Look out. Any time someone brings up microcontroller multiply, there's a someone who is compelled to chime in with "Well I've never needed to multiply on a microcontroller, so why do you need to!".
The compiler is already reducing integer division by a constant into these things.
Those algorithms become more important when you're dividing by a value known at runtime but which remains the same during parts of the program. That's where libdivide comes in.
> libdivide allows you to replace expensive integer divides with comparatively cheap multiplication and bitshifts. Compilers usually do this, but only when the divisor is known at compile time. libdivide allows you to take advantage of it at runtime. The result is that integer division can become faster - a lot faster. [...] divide SIMD vectors by runtime constants, [1]
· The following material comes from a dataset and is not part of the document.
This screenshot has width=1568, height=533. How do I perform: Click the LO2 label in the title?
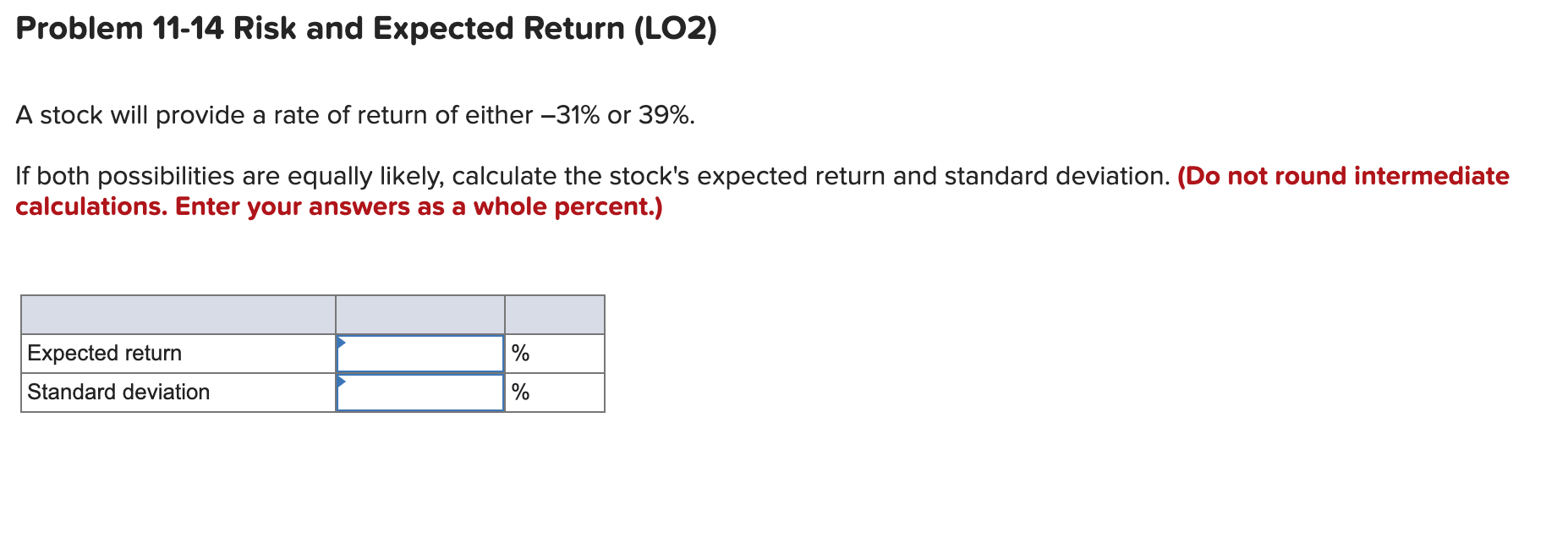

> libdivide.h is a header-only C/C++ library for optimizing integer division. Integer division is one of the slowest instructions on most CPUs e.g. on current x64 CPUs a 64-bit integer division has a latency of up to 90 clock cycles whereas a multiplication has a latency of only 3 clock cycles. libdivide allows you to replace expensive integer divsion instructions by a sequence of shift, add and multiply instructions that will calculate the integer division much faster.
> On current CPUs you can get a speedup of up to 10x for 64-bit integer division and a speedup of up to to 5x for 32-bit integer division when using libdivide. libdivide also supports SSE2, AVX2 and AVX512 vector division which provides an even larger speedup. You can test how much speedup you can achieve on your CPU using the benchmark program.[2]
I learned about shifting to divide or multiply when writing my game boy emulator. Something I find fascinating is the lack of precision needed for games of that fidelity.
Say you’re animating a jump and the character slows down towards the apex. I’ve seen an approach where it’s just “every X frames halve the speed until it’s zero.” This is done with the `SLA` (shift-left, LSB to 0) and `SRL` (shift-right, MSB to 0)` operations, which are very fast (8 cycles!) The bonus is that these opcodes will set the Zero Carry flag to 0 if the result is zero, so you know when your jump animation (up) is done if there is no ceiling collision, without having to check the value of the byte.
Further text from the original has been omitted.